» Problem to work on: Across the entries that follow, how many lines have the word "agent" in them? Give only the number.

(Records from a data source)
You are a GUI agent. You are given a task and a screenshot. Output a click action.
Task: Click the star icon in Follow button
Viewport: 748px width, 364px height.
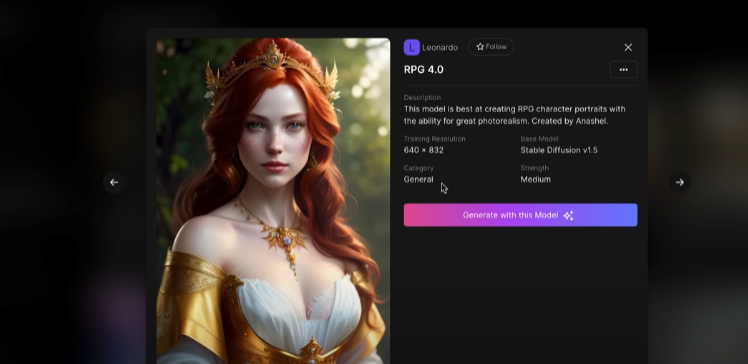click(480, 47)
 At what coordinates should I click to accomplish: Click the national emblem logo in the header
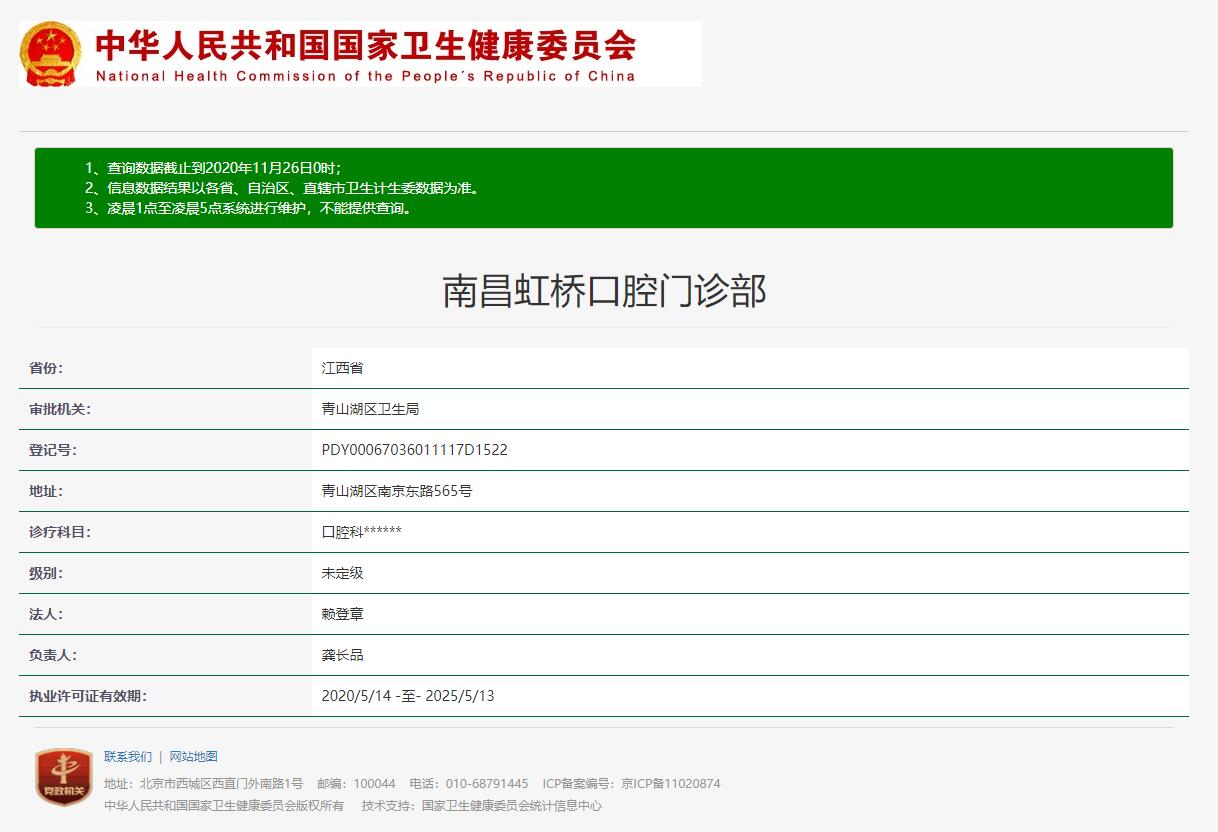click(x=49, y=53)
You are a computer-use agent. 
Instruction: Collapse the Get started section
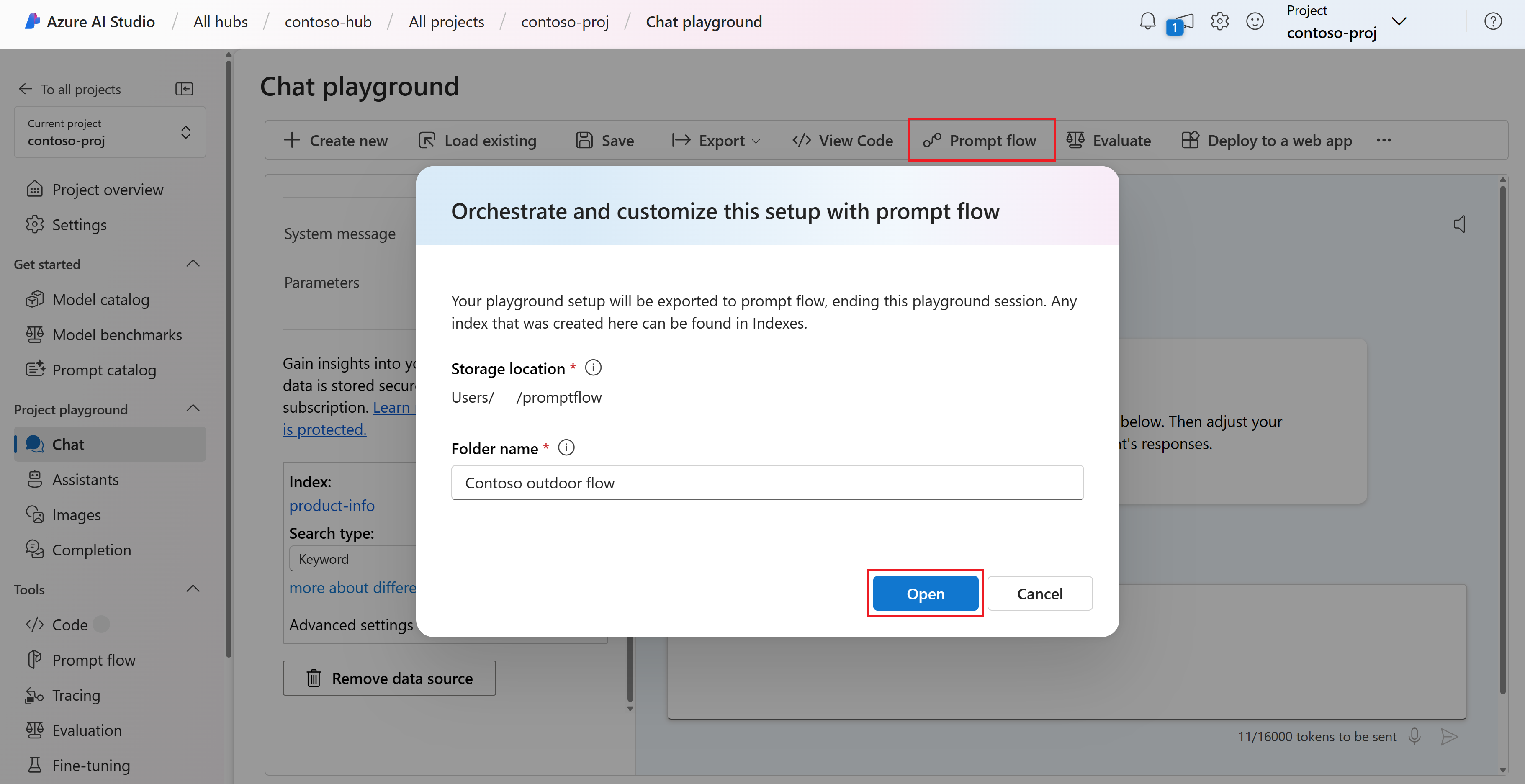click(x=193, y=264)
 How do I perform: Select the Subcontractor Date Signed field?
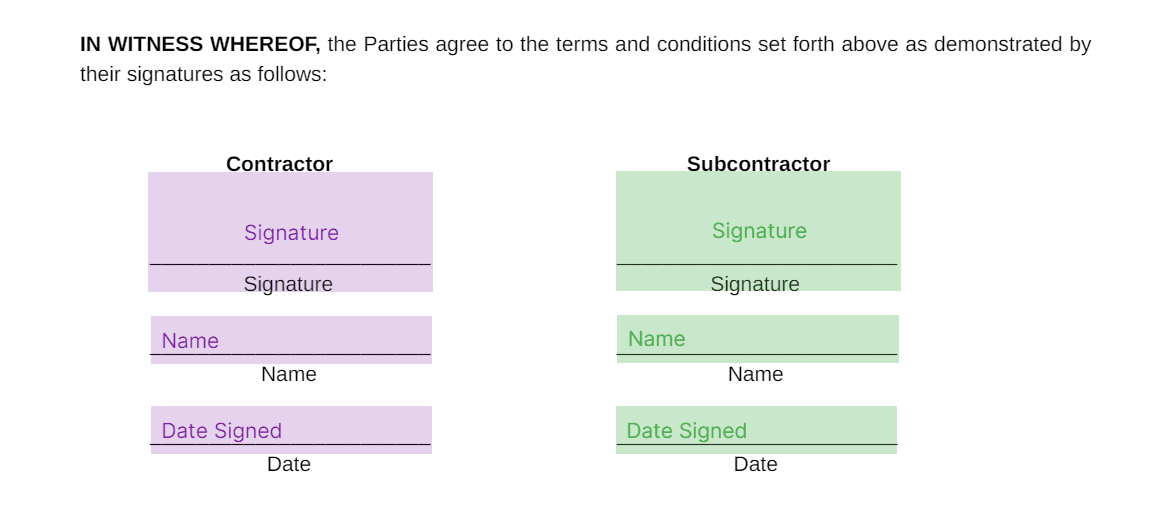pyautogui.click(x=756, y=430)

» Task result: 2